(Entries for locating text and elements)
---
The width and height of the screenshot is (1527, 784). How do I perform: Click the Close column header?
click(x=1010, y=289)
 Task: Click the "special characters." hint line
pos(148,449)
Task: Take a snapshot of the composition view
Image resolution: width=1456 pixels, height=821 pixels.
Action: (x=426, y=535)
---
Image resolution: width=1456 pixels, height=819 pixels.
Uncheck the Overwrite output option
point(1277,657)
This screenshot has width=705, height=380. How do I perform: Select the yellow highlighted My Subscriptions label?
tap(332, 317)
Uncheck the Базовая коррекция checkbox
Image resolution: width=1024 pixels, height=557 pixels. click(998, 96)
---
WHAT IS REQUIRED: Write out the lines of the listing above word for word, starting at the line containing "The width and" and ending at the line containing "Action: (x=426, y=535)".

SOLUTION:
The width and height of the screenshot is (1527, 784). How do I perform: Click the Close column header?
click(x=1010, y=289)
 Task: Click the "special characters." hint line
pos(148,449)
Task: Take a snapshot of the composition view
Image resolution: width=1456 pixels, height=821 pixels.
Action: (x=426, y=535)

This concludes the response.